## Stated exercise:
Return the data below line for line and unchanged, but leave out the pictures.
>> start Data provided
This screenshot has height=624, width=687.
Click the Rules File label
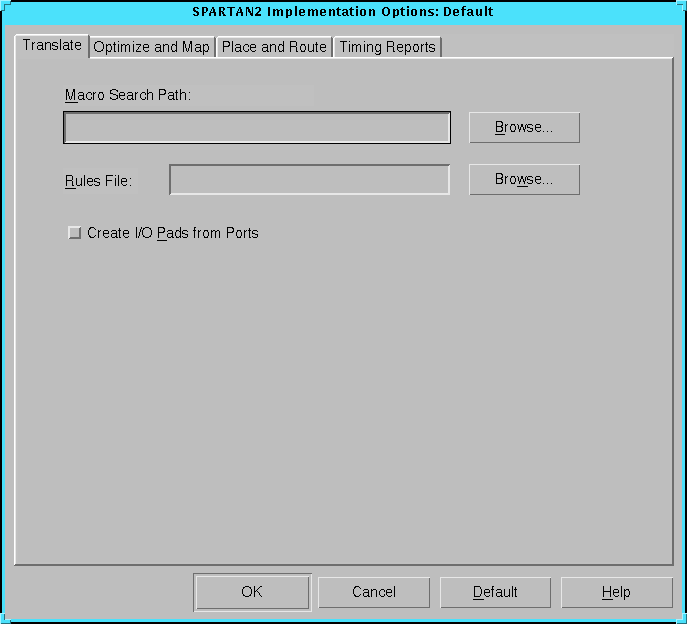point(98,181)
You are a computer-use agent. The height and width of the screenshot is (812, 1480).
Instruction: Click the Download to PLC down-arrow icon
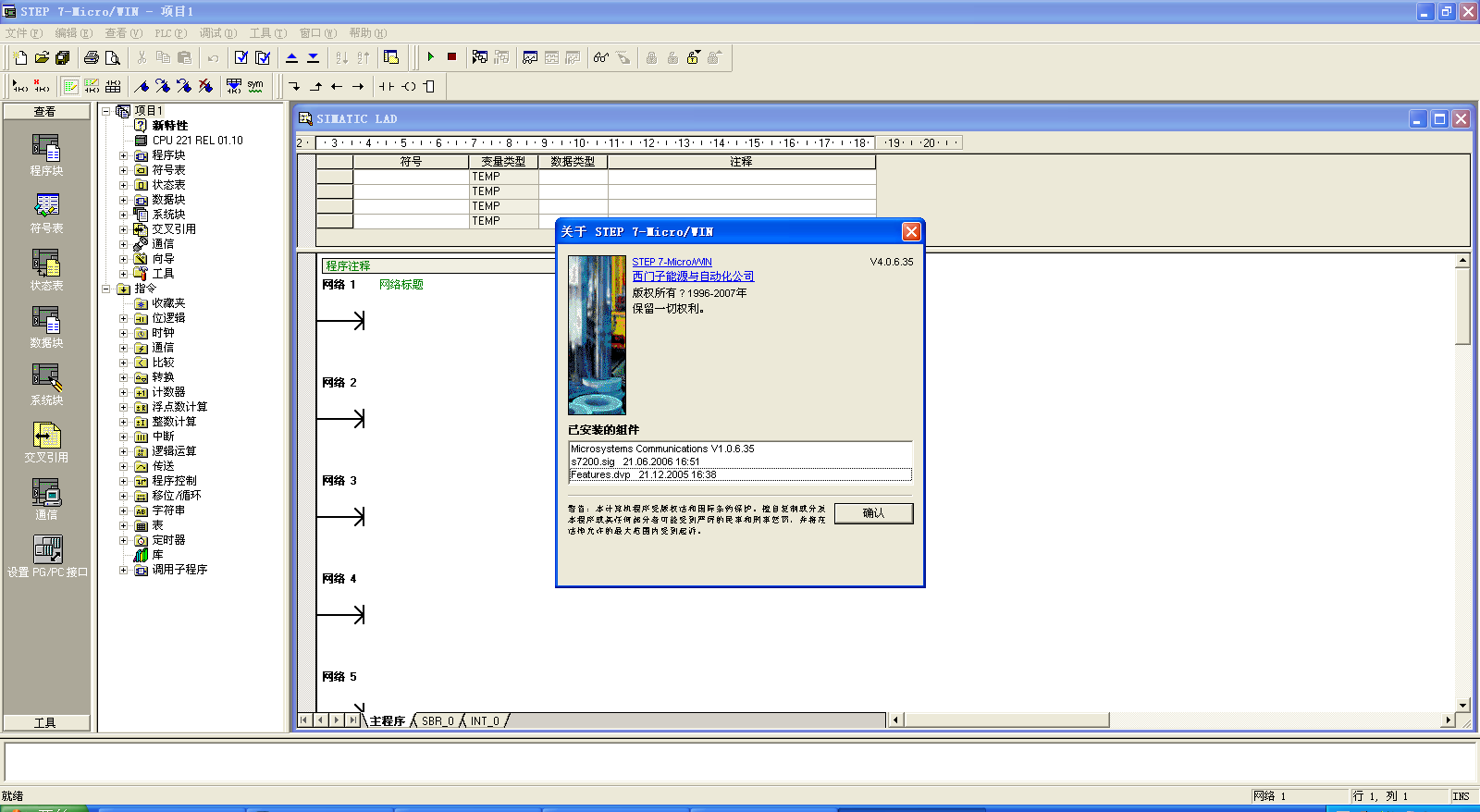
>> end Data provided
## Exercise answer:
This screenshot has height=624, width=687.
Click the Rules File label
point(98,181)
You are a computer-use agent. The height and width of the screenshot is (812, 1480).
Instruction: Click the Download to PLC down-arrow icon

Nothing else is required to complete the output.